ASSIGNMENT
Find each line in the records below that contains the word "Uncheck", and copy it out.

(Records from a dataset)
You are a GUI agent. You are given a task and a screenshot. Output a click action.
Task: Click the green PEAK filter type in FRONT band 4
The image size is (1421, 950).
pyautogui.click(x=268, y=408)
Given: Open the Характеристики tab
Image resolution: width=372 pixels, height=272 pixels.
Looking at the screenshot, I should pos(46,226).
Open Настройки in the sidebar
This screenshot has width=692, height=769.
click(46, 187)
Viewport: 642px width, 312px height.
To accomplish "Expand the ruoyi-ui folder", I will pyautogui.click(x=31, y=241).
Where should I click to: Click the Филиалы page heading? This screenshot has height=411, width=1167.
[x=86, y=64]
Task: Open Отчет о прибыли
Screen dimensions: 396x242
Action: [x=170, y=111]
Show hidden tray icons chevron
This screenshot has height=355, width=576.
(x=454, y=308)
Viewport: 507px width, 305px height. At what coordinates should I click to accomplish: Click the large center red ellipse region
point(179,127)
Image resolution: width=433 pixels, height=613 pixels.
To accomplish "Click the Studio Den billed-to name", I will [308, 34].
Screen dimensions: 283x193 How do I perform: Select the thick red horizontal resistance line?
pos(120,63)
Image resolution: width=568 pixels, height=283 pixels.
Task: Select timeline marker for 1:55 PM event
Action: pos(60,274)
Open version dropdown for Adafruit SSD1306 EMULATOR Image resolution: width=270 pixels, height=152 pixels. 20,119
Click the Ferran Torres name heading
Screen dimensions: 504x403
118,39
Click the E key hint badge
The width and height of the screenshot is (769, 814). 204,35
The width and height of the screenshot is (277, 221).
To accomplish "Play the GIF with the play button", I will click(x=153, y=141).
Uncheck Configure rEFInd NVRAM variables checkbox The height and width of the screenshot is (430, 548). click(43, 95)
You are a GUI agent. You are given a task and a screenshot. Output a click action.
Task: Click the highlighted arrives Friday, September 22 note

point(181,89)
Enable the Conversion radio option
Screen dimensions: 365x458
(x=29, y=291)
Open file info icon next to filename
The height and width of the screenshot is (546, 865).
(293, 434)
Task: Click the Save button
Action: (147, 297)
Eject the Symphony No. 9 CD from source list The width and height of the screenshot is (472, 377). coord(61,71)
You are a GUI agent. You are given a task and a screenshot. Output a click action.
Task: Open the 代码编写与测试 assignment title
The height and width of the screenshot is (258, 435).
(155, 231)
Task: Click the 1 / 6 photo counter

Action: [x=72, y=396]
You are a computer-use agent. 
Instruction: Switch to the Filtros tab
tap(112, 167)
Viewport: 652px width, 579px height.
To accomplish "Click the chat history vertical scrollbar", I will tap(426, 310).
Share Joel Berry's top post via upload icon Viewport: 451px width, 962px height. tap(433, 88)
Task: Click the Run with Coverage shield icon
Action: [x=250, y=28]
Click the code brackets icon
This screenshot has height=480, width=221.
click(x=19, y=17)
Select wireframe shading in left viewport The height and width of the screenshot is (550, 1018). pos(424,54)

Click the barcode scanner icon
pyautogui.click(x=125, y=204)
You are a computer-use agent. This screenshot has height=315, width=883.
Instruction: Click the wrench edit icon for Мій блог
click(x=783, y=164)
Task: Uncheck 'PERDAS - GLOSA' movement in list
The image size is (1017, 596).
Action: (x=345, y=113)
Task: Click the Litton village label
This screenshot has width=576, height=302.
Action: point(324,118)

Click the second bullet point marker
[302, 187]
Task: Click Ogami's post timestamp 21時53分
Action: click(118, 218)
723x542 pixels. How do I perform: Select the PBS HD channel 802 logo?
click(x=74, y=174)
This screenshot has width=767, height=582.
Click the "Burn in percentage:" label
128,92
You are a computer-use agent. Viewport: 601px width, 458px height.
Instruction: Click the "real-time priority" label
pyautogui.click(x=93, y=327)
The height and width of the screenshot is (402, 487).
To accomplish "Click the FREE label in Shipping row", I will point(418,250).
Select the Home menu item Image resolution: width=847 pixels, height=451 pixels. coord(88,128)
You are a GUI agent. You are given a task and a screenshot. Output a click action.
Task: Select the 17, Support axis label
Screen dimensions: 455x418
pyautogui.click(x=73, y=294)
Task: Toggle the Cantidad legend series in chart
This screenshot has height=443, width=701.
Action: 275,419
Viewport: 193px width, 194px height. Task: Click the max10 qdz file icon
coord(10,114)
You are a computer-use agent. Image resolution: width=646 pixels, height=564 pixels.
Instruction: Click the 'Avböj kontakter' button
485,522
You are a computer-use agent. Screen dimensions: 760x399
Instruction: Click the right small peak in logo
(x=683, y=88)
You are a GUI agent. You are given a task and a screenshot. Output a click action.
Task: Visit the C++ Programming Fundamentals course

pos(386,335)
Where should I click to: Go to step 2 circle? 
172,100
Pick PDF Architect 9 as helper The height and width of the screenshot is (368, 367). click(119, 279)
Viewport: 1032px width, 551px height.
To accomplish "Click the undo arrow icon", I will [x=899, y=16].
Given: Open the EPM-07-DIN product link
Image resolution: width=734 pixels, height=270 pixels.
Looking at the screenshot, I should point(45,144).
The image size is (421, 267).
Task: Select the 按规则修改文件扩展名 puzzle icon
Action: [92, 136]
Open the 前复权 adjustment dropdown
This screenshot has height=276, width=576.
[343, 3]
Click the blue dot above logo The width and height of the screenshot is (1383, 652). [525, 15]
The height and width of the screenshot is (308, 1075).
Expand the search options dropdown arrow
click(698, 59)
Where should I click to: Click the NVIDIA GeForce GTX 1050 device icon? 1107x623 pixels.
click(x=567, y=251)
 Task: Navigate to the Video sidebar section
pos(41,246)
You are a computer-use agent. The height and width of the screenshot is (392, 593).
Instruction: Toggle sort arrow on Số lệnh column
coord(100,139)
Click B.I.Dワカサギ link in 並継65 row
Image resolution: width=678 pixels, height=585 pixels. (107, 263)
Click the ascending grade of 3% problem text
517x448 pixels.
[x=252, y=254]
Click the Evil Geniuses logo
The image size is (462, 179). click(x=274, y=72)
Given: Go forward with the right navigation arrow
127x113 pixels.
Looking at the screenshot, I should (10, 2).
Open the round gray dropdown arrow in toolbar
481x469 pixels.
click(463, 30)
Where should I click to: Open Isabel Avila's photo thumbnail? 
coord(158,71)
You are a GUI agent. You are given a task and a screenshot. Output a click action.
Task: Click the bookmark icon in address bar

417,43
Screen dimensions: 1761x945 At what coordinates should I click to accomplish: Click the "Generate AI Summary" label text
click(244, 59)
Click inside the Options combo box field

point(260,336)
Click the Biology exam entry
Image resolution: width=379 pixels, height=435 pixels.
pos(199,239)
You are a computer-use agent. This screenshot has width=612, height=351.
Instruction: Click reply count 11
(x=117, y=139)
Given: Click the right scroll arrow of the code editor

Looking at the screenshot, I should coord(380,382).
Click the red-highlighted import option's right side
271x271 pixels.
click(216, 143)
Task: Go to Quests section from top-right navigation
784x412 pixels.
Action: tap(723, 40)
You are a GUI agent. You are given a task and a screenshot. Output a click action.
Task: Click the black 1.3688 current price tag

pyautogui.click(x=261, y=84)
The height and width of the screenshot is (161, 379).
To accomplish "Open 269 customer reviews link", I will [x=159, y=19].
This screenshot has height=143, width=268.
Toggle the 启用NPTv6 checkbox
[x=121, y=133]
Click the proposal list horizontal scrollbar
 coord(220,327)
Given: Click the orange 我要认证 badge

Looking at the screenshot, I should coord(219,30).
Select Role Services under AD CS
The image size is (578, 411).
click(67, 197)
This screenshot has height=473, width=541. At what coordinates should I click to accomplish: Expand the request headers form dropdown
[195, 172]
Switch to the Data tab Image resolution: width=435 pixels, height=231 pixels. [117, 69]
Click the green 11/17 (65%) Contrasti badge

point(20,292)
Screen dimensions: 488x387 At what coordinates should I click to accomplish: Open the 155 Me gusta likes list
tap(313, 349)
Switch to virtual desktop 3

TASK OUTPUT
Uncheck Configure rEFInd NVRAM variables checkbox The height and width of the screenshot is (430, 548). click(43, 95)
Task: Uncheck 'PERDAS - GLOSA' movement in list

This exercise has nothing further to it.